I proposed to Mr. M. to write to you, but he observed that you knew his sentiments so perfectly from a former conference, that it was unnecessary.  As to the preparing anything, I must decline it, to avoid suspicions (which were pretty strong in some quarters on the late occasion), and because there remains still (after their late loss) a mass of talents in Kentucky sufficient for every purpose.  The only object of the present communication is to procure a concert in the general plan of action.  [as it is extremely desirable that Virginia and Kentucky should pursue the same track on this occasion]  Besides, how could you better while away the road from hence to Kentucky, than in meditating this very subject, and preparing something yourself, than whom nobody will do it better.  The loss of your brother, and the visit of the apostle Marshall to Kentucky, excite anxiety.  However, we doubt not that his poisons will be effectually counterworked.  Wishing you a pleasant journey and happy return, I am with great and sincere esteem, dear Sir, your affectionate friend and servant.




To James Madison.
Monticello, November 22, 1799.

Dear Sir

I have never answered your letter by Mr. Polk, because I expected to have paid you a visit.  This has been prevented by various causes, till yesterday.  That being the day fixed for the departure of my daughter Eppes, my horses were ready for me to have set out to see you.  An accident postponed her departure to this day, and my visit also.  But Colonel Monroe dined with me yesterday, and on my asking his commands for you, he entered into the subject of the visit and dissuaded it entirely, founding the motives on the espionage of the little wretch in Charlottesville who would make it a subject of some political slander, and perhaps of some political injury.  I have yielded to his representations, and therefore shall not have the pleasure of seeing you till my return from Philadelphia.  I regret it sincerely, not only on motives of attention, but of affairs.  Some late circumstances changing considerably the aspect of our situation, must affect the line of conduct to be observed.  I regret it the more too, because from the commencement of the ensuing session, I shall trust the post offices with nothing confidential, persuaded that during the ensuing twelve months they will lend their inquisitorial aid to furnish matter for newspapers.  I shall send you as usual printed communications, without saying anything confidential on them.  You will of course understand the cause.

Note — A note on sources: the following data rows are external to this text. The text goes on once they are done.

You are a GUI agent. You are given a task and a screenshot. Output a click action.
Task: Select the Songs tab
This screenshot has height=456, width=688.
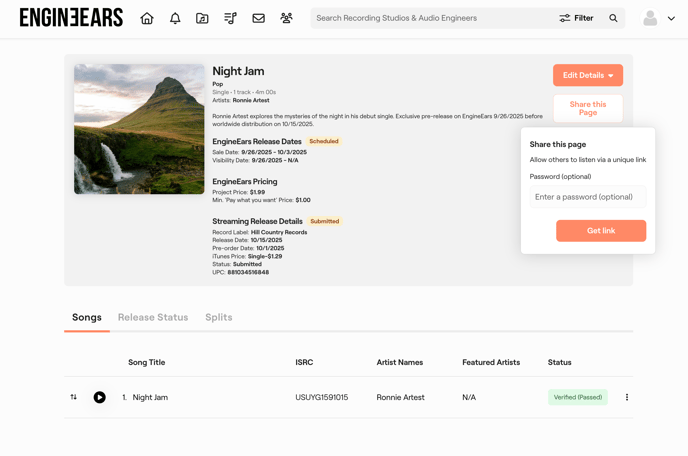tap(87, 317)
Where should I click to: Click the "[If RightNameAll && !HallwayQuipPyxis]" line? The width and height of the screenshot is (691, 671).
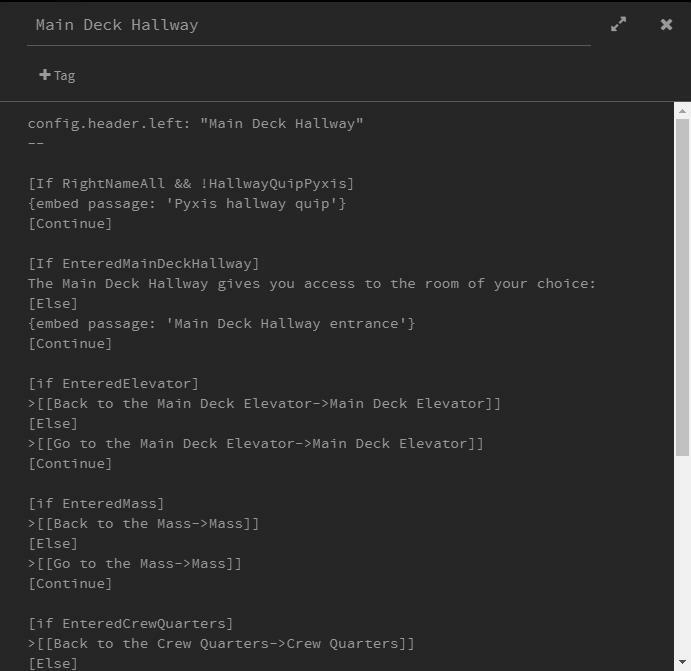coord(191,183)
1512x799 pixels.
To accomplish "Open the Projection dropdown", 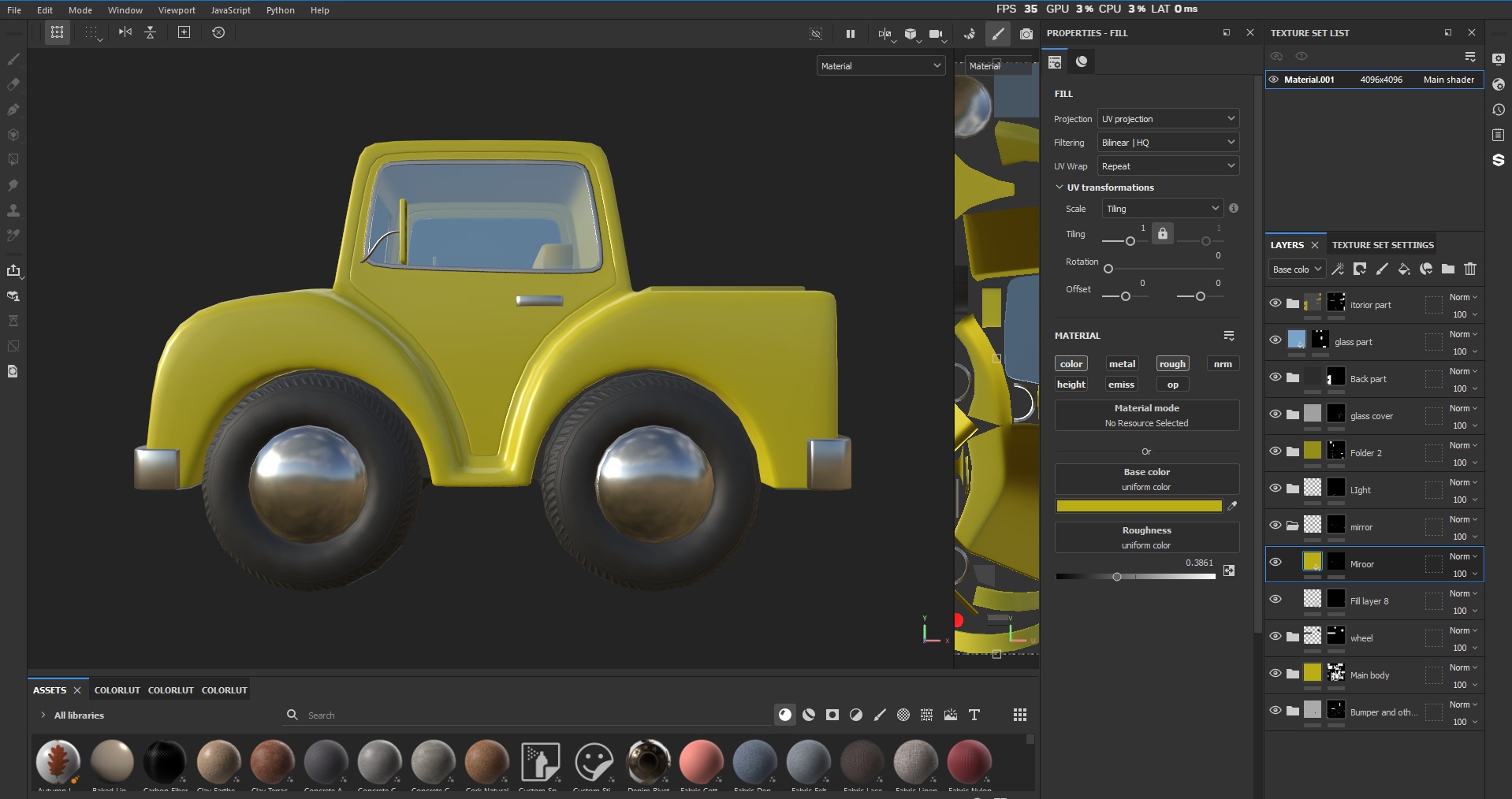I will point(1168,119).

In your new station let me recommend to you the jury system :  as also the restoration of juries in the court of chancery, which a law not long since repealed, because “the trial by jury is troublesome and expensive.”  If the reason be good, they should abolish it at common law also.  If Peter Carr is elected in the room of W.N. he will undertake the proposing this business, and only need your support.  If he is not elected, I hope you will get it done otherwise.  My best respects to Mrs. Madison, and affectionate salutations to yourself.